DATA SUPPLIED
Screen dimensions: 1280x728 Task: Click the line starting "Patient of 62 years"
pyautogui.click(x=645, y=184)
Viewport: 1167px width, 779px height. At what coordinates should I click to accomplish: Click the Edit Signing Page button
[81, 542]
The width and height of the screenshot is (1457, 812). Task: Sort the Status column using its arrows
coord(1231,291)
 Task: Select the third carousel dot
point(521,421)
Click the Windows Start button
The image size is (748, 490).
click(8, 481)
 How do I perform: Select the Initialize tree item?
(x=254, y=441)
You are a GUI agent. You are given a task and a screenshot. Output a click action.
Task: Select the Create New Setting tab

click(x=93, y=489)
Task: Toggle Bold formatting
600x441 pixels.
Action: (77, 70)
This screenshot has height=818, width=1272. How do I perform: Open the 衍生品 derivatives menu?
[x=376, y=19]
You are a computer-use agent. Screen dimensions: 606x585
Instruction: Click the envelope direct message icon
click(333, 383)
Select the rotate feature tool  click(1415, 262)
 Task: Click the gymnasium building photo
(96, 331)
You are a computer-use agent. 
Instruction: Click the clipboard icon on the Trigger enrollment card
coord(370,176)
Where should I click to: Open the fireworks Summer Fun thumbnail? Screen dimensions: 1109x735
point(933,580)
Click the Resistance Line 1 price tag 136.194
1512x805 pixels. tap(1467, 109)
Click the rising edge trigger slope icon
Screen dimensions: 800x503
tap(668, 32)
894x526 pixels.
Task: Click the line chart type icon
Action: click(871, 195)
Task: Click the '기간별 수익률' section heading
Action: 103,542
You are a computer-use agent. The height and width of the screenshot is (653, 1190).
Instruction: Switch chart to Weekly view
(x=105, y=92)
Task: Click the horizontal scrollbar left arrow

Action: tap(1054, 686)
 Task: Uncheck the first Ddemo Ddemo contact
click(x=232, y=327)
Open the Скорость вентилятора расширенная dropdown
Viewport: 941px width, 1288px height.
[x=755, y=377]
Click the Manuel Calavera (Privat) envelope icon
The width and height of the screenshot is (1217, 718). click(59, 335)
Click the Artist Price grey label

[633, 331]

WHAT YOU NEED TO DO
Return all of the lines above unchanged, character for character.

CORRECT RESULT
Screen dimensions: 1280x728 Task: Click the line starting "Patient of 62 years"
pyautogui.click(x=645, y=184)
Viewport: 1167px width, 779px height. At what coordinates should I click to accomplish: Click the Edit Signing Page button
[81, 542]
The width and height of the screenshot is (1457, 812). Task: Sort the Status column using its arrows
coord(1231,291)
 Task: Select the third carousel dot
point(521,421)
Click the Windows Start button
The image size is (748, 490).
click(8, 481)
 How do I perform: Select the Initialize tree item?
(x=254, y=441)
You are a GUI agent. You are given a task and a screenshot. Output a click action.
Task: Select the Create New Setting tab

click(x=93, y=489)
Task: Toggle Bold formatting
600x441 pixels.
Action: (77, 70)
This screenshot has height=818, width=1272. How do I perform: Open the 衍生品 derivatives menu?
[x=376, y=19]
You are a computer-use agent. Screen dimensions: 606x585
Instruction: Click the envelope direct message icon
click(333, 383)
Select the rotate feature tool  click(1415, 262)
 Task: Click the gymnasium building photo
(96, 331)
You are a computer-use agent. 
Instruction: Click the clipboard icon on the Trigger enrollment card
coord(370,176)
Where should I click to: Open the fireworks Summer Fun thumbnail? Screen dimensions: 1109x735
point(933,580)
Click the Resistance Line 1 price tag 136.194
1512x805 pixels. tap(1467, 109)
Click the rising edge trigger slope icon
Screen dimensions: 800x503
tap(668, 32)
894x526 pixels.
Task: Click the line chart type icon
Action: click(871, 195)
Task: Click the '기간별 수익률' section heading
Action: 103,542
You are a computer-use agent. The height and width of the screenshot is (653, 1190).
Instruction: Switch chart to Weekly view
(x=105, y=92)
Task: Click the horizontal scrollbar left arrow

Action: tap(1054, 686)
 Task: Uncheck the first Ddemo Ddemo contact
click(x=232, y=327)
Open the Скорость вентилятора расширенная dropdown
Viewport: 941px width, 1288px height.
[x=755, y=377]
Click the Manuel Calavera (Privat) envelope icon
The width and height of the screenshot is (1217, 718). click(59, 335)
Click the Artist Price grey label

[633, 331]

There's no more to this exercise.